> _Task requirements_: Retype, word for word, the line holding "The image size is (2576, 1415)." and every line below it to the end of the listing. Leave out the pictures.
== Given data
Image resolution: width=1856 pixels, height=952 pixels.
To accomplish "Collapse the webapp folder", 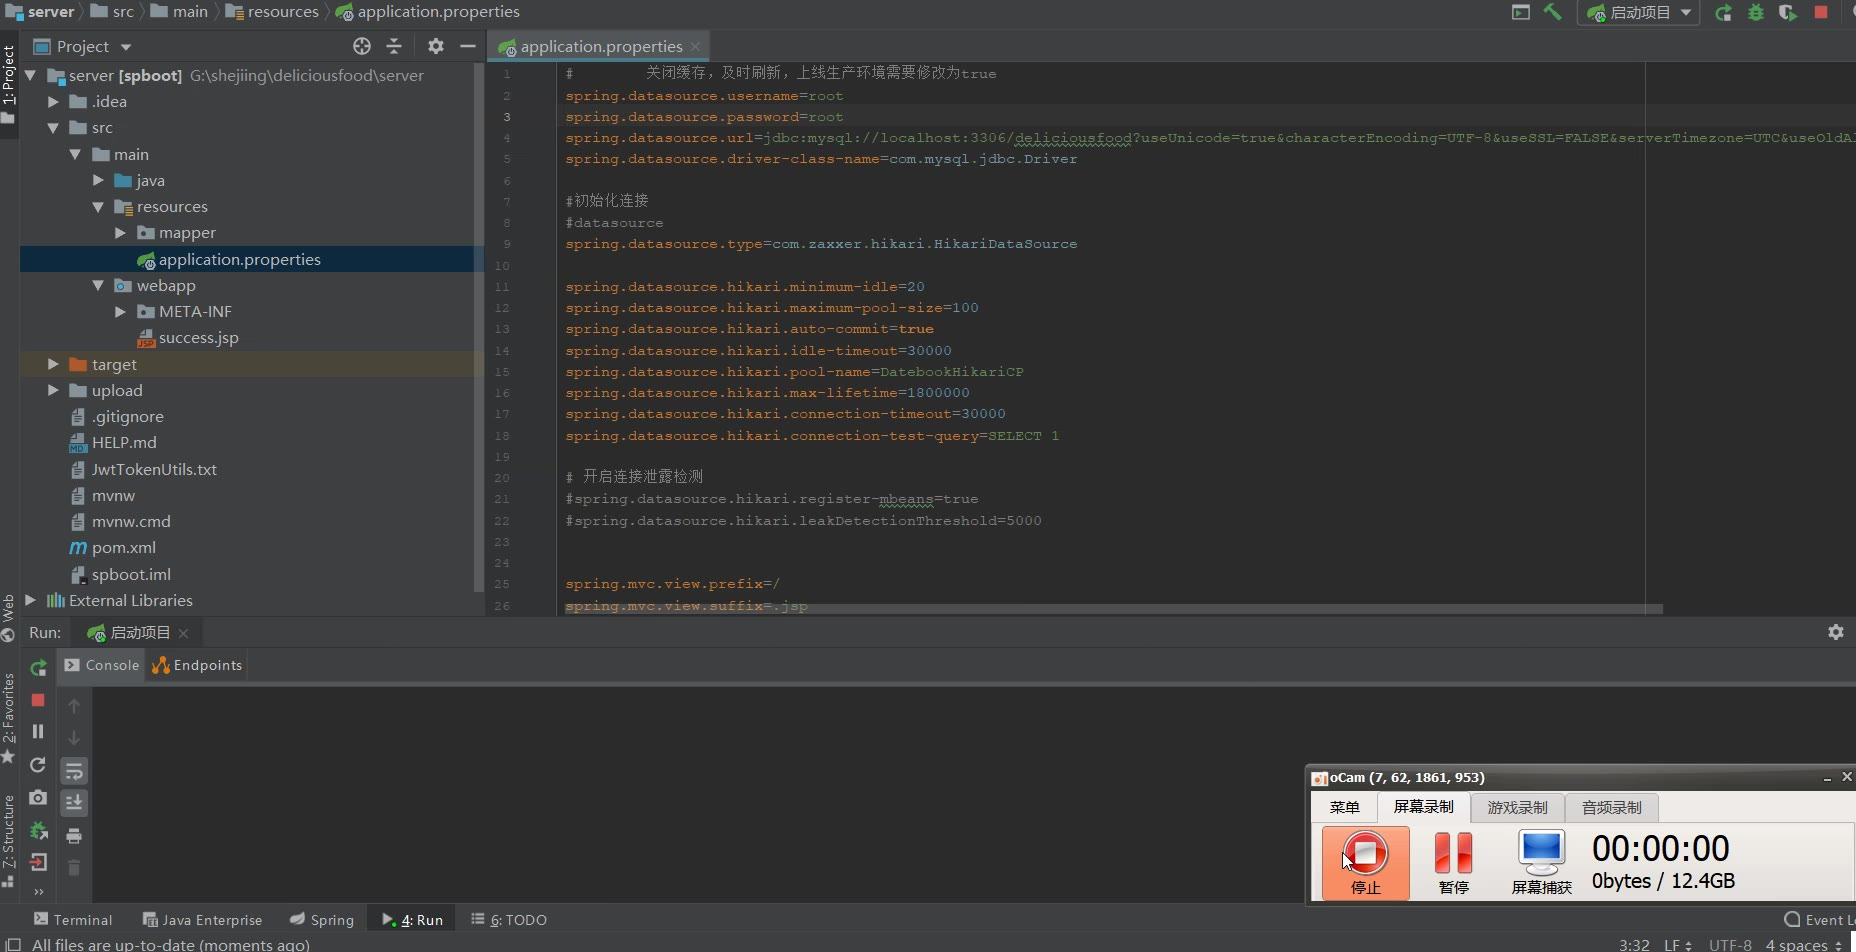I will click(x=98, y=286).
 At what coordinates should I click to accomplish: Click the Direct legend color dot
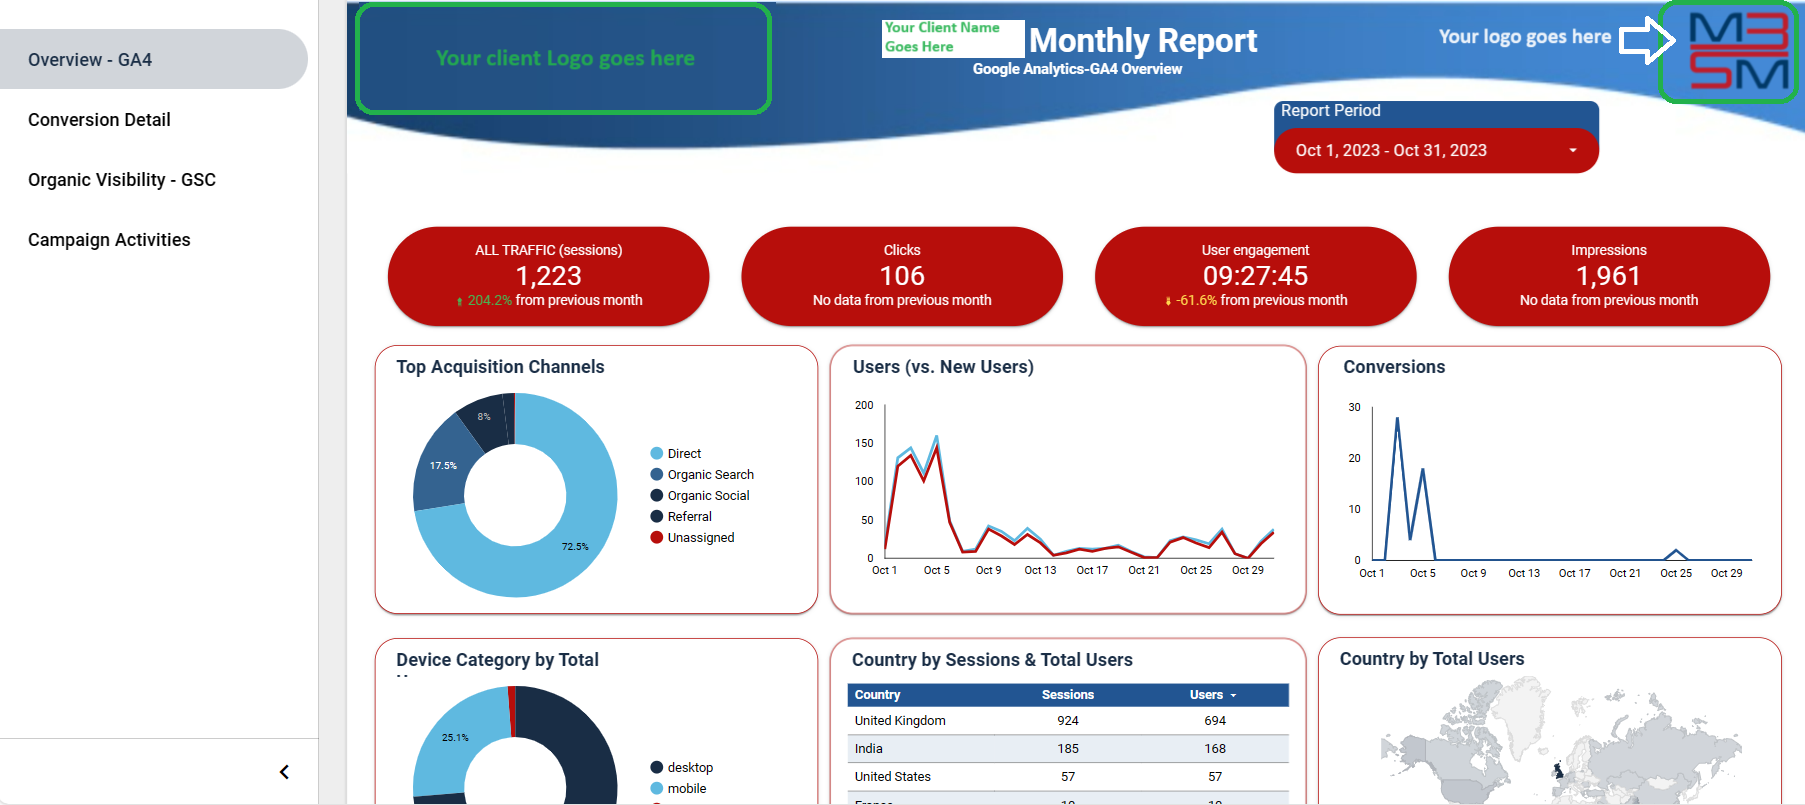coord(657,454)
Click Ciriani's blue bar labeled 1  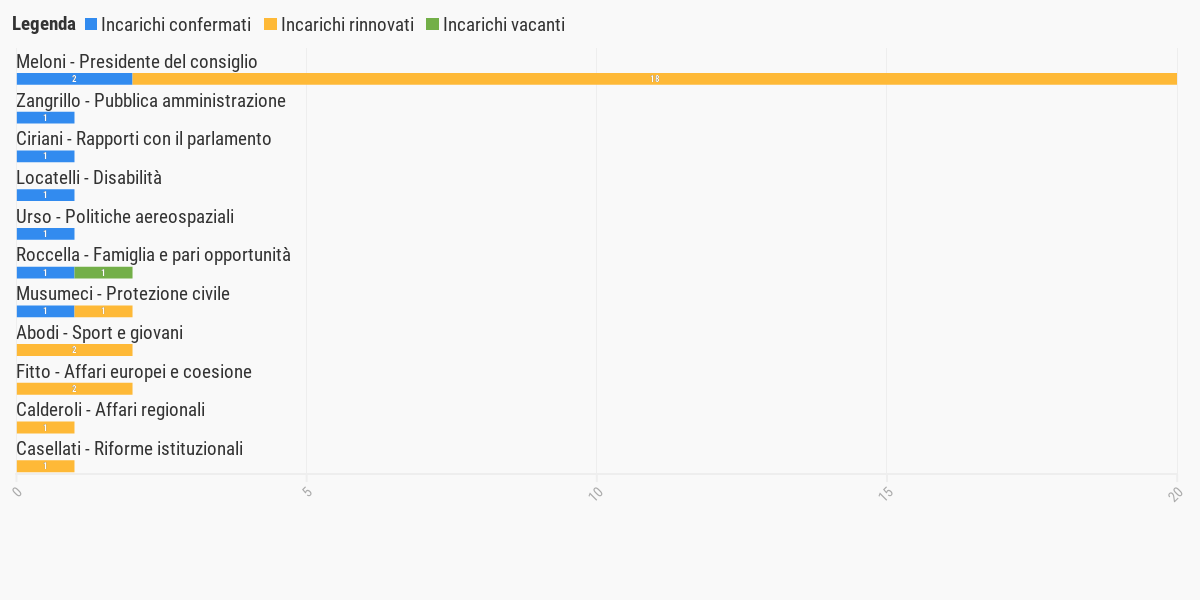coord(45,156)
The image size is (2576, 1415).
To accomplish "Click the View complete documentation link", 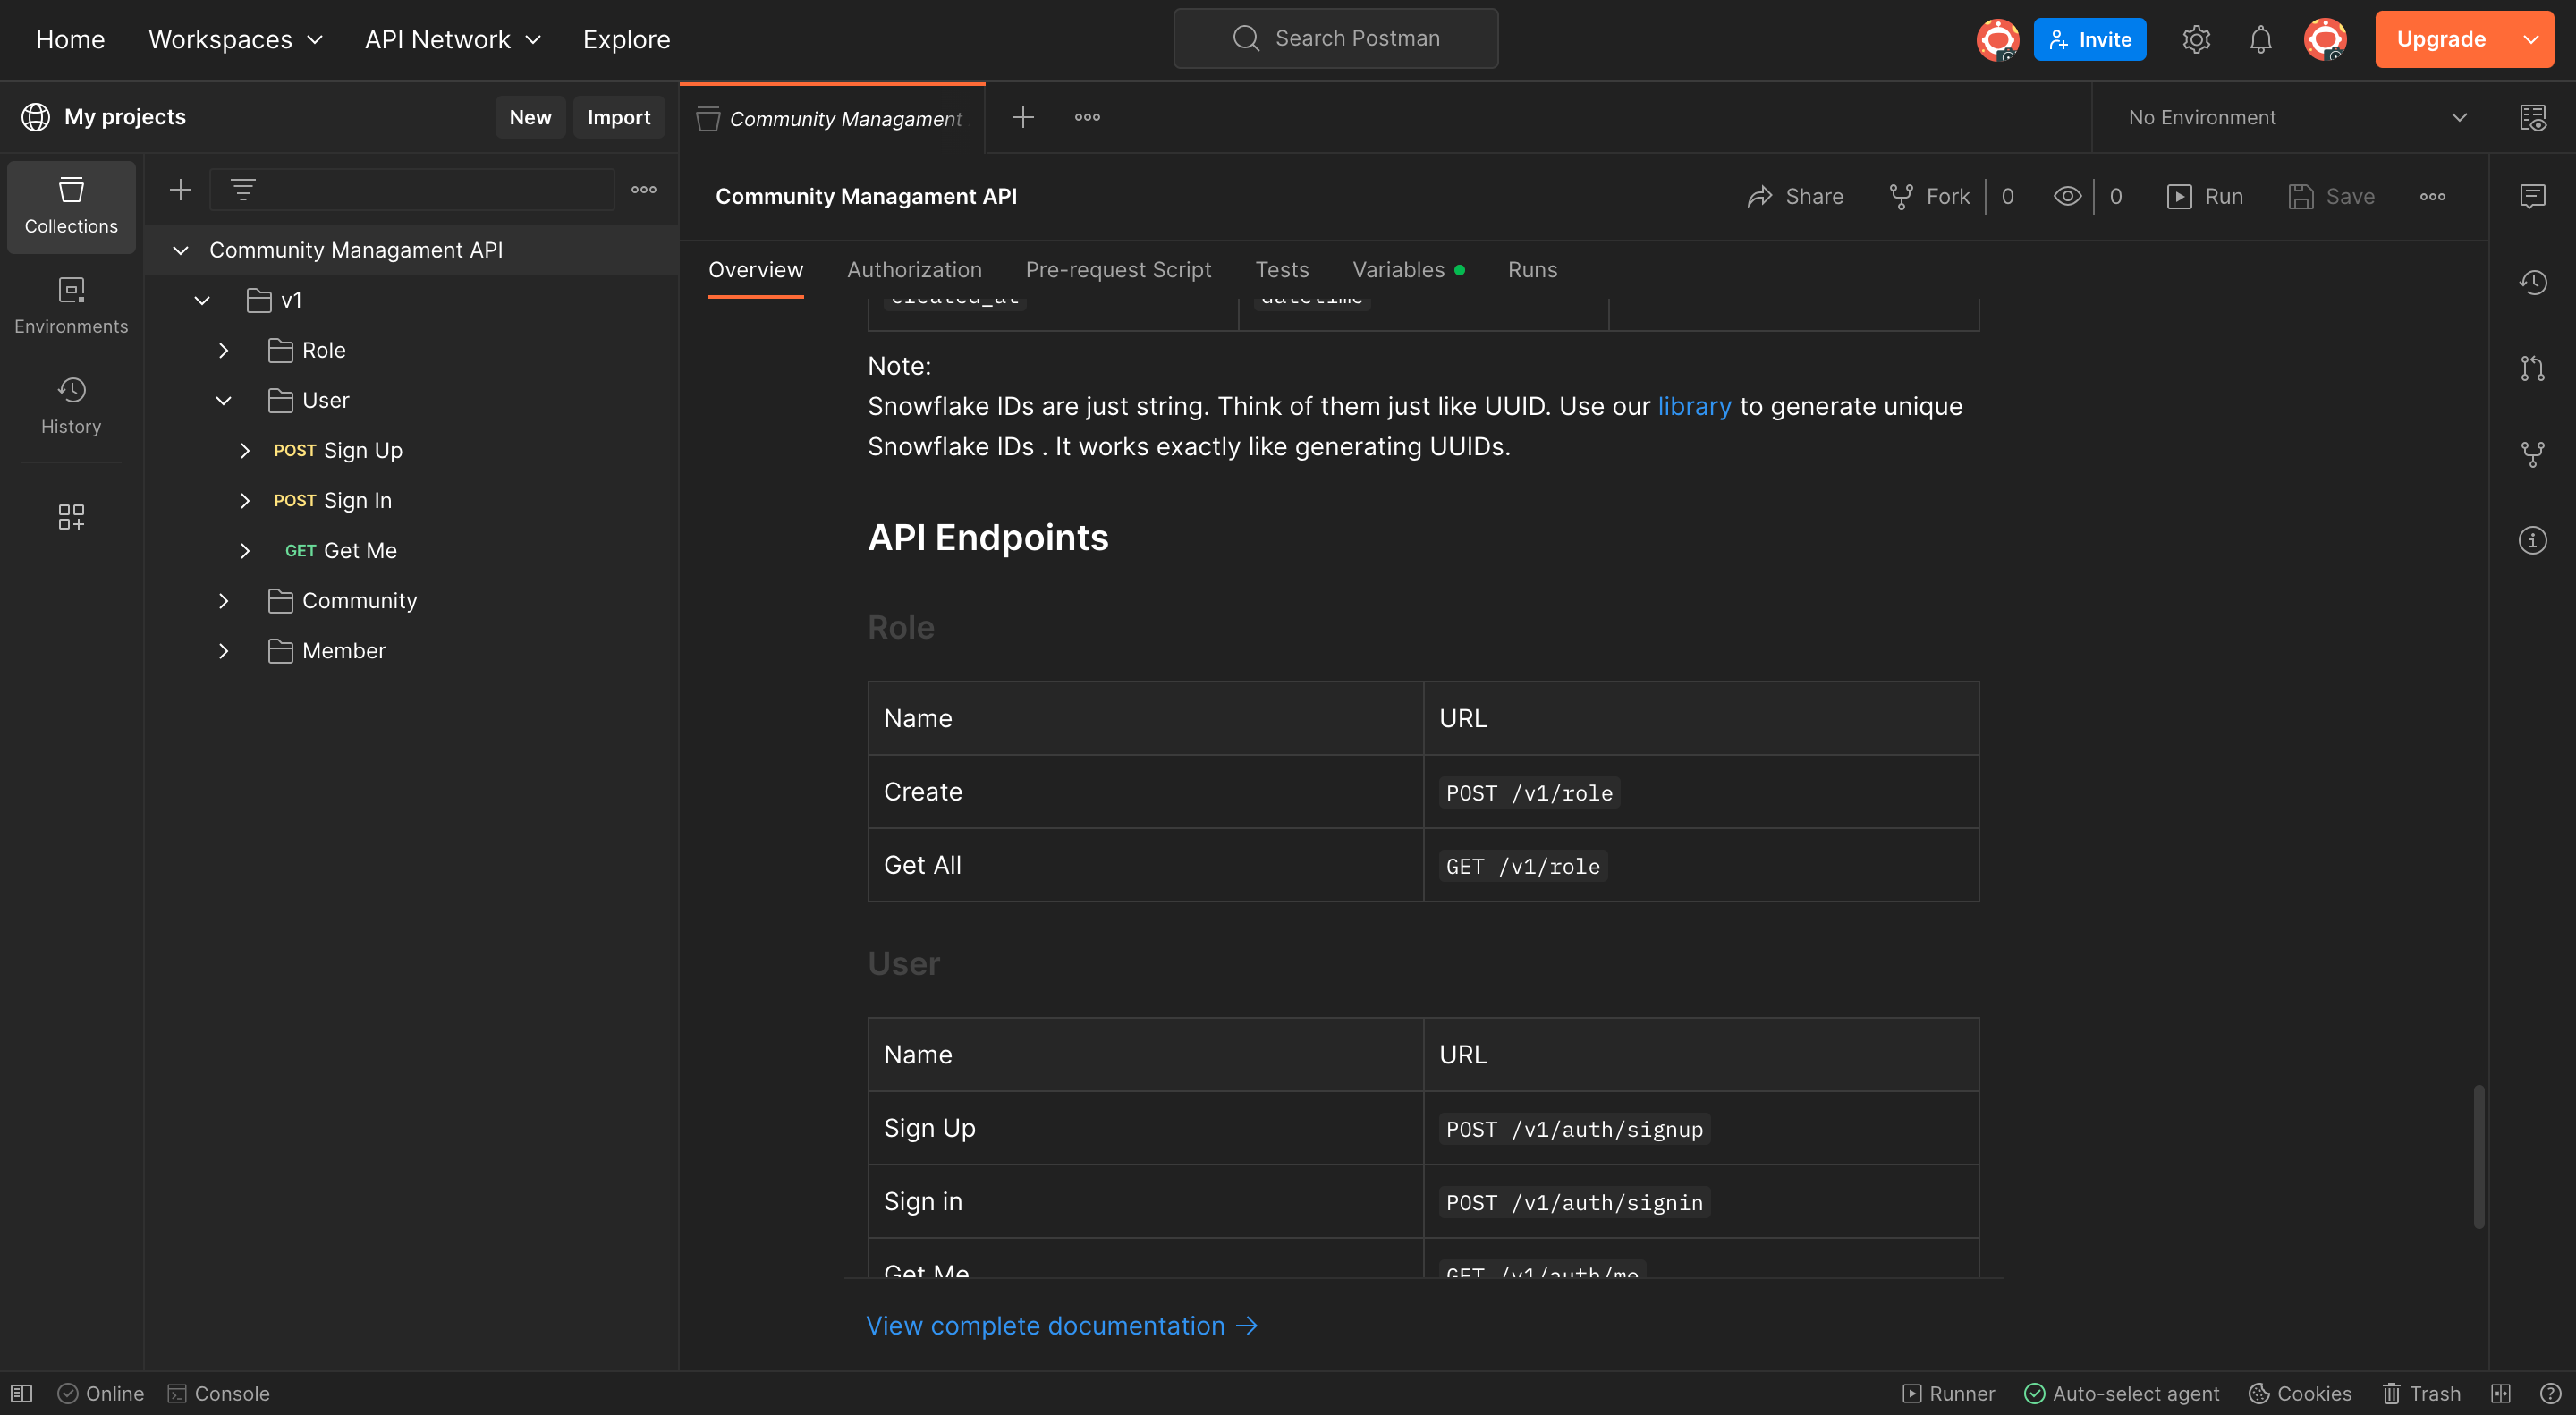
====
> _Expected answer_:
The image size is (2576, 1415).
To accomplish "Click the View complete documentation link", 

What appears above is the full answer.